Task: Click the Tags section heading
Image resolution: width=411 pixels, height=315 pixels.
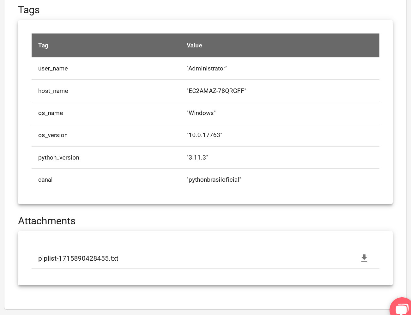Action: [x=29, y=10]
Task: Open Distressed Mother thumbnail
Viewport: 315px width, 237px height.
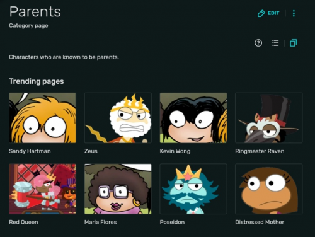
═══
About this exercise =>
Print, exactly and only, the lines running from the line with "Task: Open Distressed Mother thumbnail" through the last line of the data, including both. Skip any picture.

The answer =>
Task: Open Distressed Mother thumbnail
Viewport: 315px width, 237px height.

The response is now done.